- Sire: Successful Appeal
- Grandsire: Valid Appeal
- Dam: Mrs. Greeley
- Damsire: Mr. Greeley
- Sex: Stallion
- Foaled: 2002
- Country: United States
- Colour: Bay
- Breeder: France & Irwin J. Weiner
- Owner: Philip & Marcia Cohen
- Trainer: Kiaran McLaughlin
- Record: 9: 3-3-2
- Earnings: US$986,984

Major wins
- Holy Bull Stakes (2005) American Classic Race placing: Kentucky Derby 2nd (2005)

= Closing Argument (horse) =

American-bred Thoroughbred racehorse

Closing Argument (born April 4, 2002, in Florida) is a retired Thoroughbred racehorse. The son of Successful Appeal won the 2005 Holy Bull Stakes and finished third in the Blue Grass Stakes before competing in the Kentucky Derby.

== Triple Crown races ==
On May 7, 2005, trainer Kiaran McLaughlin ran Closing Argument in the 2005 Kentucky Derby. With jockey Cornelio Velásquez aboard, the colt went off as the longest shot on the board at 72:1 odds. He broke from post 18 and bobbled while drifting out but moved up to sixth right behind the leaders as they passed the grandstand for the first time. Around the first turn, he was pushed out nine wide. Down the backstretch and going into the final turn, he inched up to fourth, making his way closer to the rail. Around that turn, he was in the four path and sprinted into first at the top of the stretch. One hundred yards from the wire, Giacamo closed to beat Closing Argument by a half length. It was less than another half length back to eventual Eclipse Award Champion Afleet Alex in third.

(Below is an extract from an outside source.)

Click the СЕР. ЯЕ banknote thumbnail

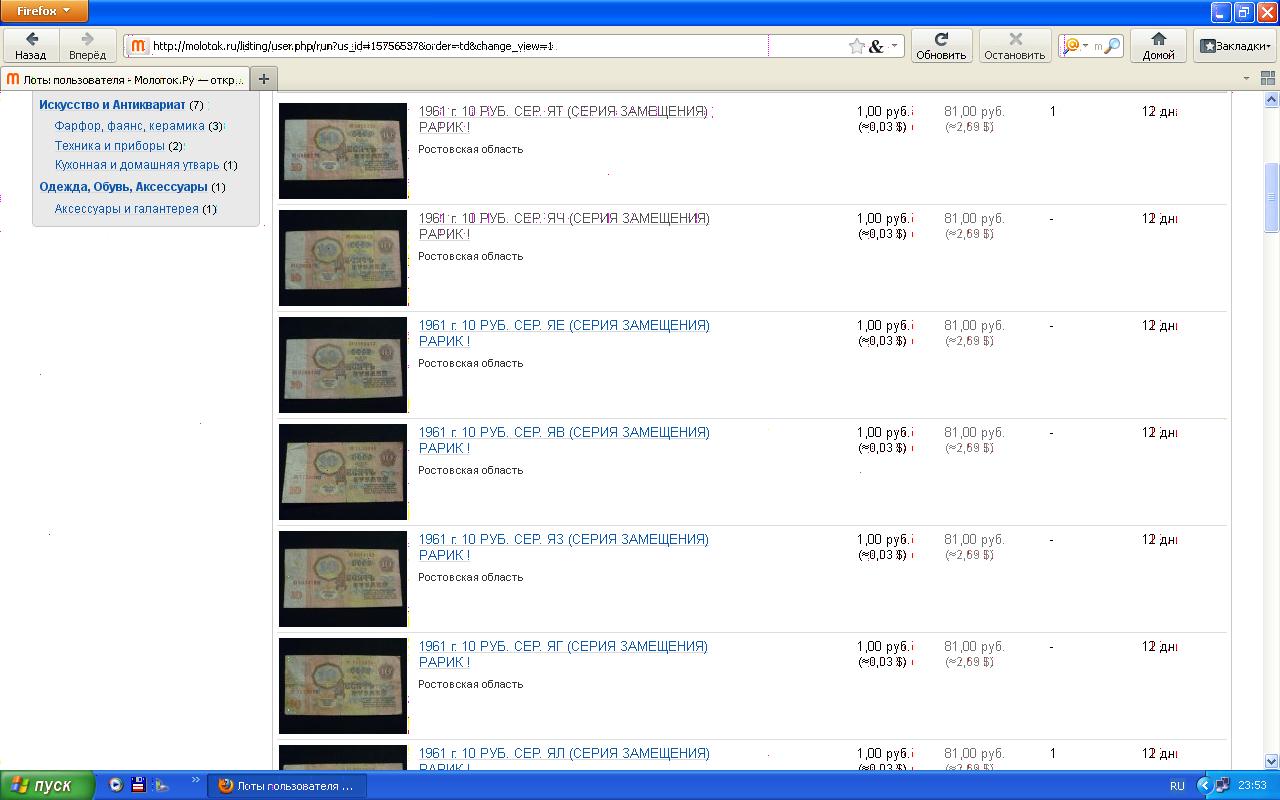343,364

In the second leg of the Triple Crown, Closing Argument was fourth choice in a field of 14 at odds of
7:1. In the 2005 Preakness Stakes at Pimlico Race Course, he chased the pace just off the leaders as he did in the Derby in fifth. But at the seven furlong mark, he faded from contention and finished ninth behind Afleet Alex and seven others. Closing Argument did not race in the 2005 Belmont Stakes.

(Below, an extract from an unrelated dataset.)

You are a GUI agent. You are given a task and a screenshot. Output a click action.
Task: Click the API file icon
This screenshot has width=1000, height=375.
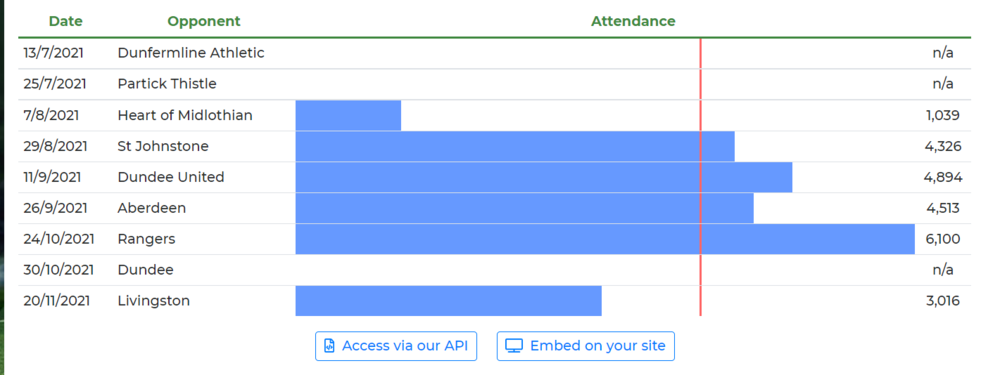coord(329,346)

He was retired for 2006 with a record of 3-3-2 in nine career starts and earnings of $986,984. Closing Argument stood at stud at Sequel Stallion in Ocala, Florida, until 2008, when he was moved to Hill 'n' Dale Farms in Lexington, Kentucky.

==Pedigree==

Pedigree of Closing Argument (USA), bay stallion, 2002
| Sire Successful Appeal (USA) dkb/br. 1996 | Valid Appeal (USA) 1972 | In Reality (USA) | Intentionally (USA) |
My Dear Girl (USA)
| Desert Trial (USA) | Moslem Chief (USA) |
Scotch Verdict (USA)
| Successful Dancer (USA) 1989 | Fortunate Prospect (USA) | Northern Prospect (USA) |
Fortunate Bid (USA)
| Debonair Dancer (USA) | Staff Writer (USA) |
In the Bag (USA)
| Dam Mrs. Greeley (USA) ch. 1997 | Mr. Greeley (USA) 1992 | Gone West (USA) | Mr. Prospector (USA) |
Secrettame (USA)
| Long Legend (USA) | Reviewer (USA) |
Lianga (USA)
| Rare Review (USA) 1991 | Groovy (USA) | Norcliffe (CAN) |
Tinnitus (USA)
| Royal Tantrum (USA) | Cornish Prince (USA) |
Hannimo (USA) (Family:4-r)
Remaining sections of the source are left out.